4.2.1 Le recours aux contractuels civils
Le recours aux contractuels civils, abordé au point 3.1.1, est un moyen aisé pour un État de se dérober à sa responsabilité. Cela requiert une stratégie entièrement différente qui ne relève pas du droit international de l’environnement ni du droit international humanitaire. Par exemple, en déposant une plainte le 11 septembre 2001 devant une Cour du District de Columbia, des groupes environnementalistes équatoriens ont intenté des poursuites contre la firme DynCorp en vertu du Alien Tort Claims Act (vieille loi datant de 1789) et du Torture Victims Protection Act. Il s’agit donc d’une tentative de donner une portée extraterritoriale à des lois fédérales. Les délais ont fait en sorte que le jugement (ou le rejet de la plainte) n’avait toujours pas été prononcé en 2004. Entretemps, DynCorp, qui était l’un des plus gros fournisseurs privés de l’armée américaine, a été rachetée par la firme de « services informatiques » Computer Sciences Corporation en 2003.
4.2.2 Le recours aux accords relatifs à l’article 98 du Statut de Rome
Stipulant que la Cour Pénale Internationale (CPI) a compétence à l’égard des crimes de guerre, le Statut de Rome [61] ouvre une porte intéressante aux défenseurs de l’environnement en faisant sien le principe de proportionnalité.
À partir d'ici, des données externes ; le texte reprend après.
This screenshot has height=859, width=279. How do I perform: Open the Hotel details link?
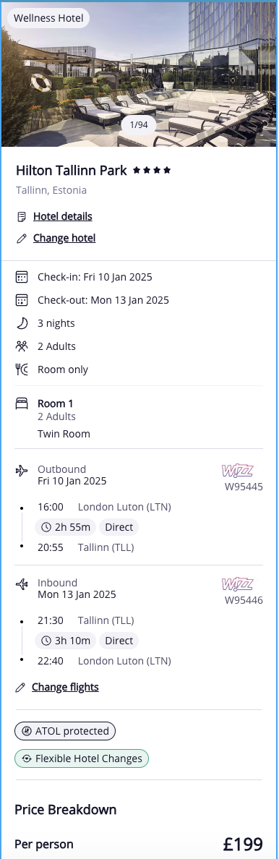point(62,216)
En effet, selon l’article 8 §2 (b), les crimes de guerre s’entendent par :
b) Les autres violations graves des lois et coutumes applicables aux conflits armés internationaux dans le cadre établi du droit international, à savoir, l’un quelconque des actes ci-après :
[...]
iv) Le fait de diriger intentionnellement une attaque en sachant qu’elle causera incidemment des pertes en vies humaines dans la population civile, des blessures aux personnes civiles, des dommages aux biens de caractère civil ou des dommages étendus, durables et graves à l’environnement naturel qui seraient manifestement excessifs par rapport à l’ensemble de l’avantage militaire concret et direct attendu;
Il a été fait mention de l’échec du test de proportionnalité au point 3.2.3. Resterait donc à prouver l’élément d’intentionnalité des gens impliqués.
Il est regrettable que la protection offerte par le statut de Rome n’ait pas été étendue aux conflits armés non internationaux. Ni l’ingérence états-unienne, ni les escarmouches entre les forces venezuéliennes et colombiennes à la frontière du département d’Arauca n’ont pour l’instant été suffisantes pour qualifier la situation de conflit international (contrairement à la guerre d’opérette entre le Pérou et l’Équateur de 2000, due à quelques nappes de pétrole, et qui fut résolue grâce aux bons offices du Brésil).
En 2002, afin de compliquer encore plus les choses, le Congrès des États-Unis a adopté le American Service Members Projection Act, protégeant ainsi ses ressortissants contre d’éventuelles poursuites intentées devant la CPI. Cette loi interdit toute assistance militaire aux pays signataires du Statut de Rome qui refuseront d’octroyer l’immunité aux ressortissants américains par le biais d’un accord bilatéral. [62]
Signe encourageant pour la paix et l’environnement, la Bolivie, le Venezuela et l’Équateur ont vu leur aide militaire suspendue à partir du 1er juillet 2003!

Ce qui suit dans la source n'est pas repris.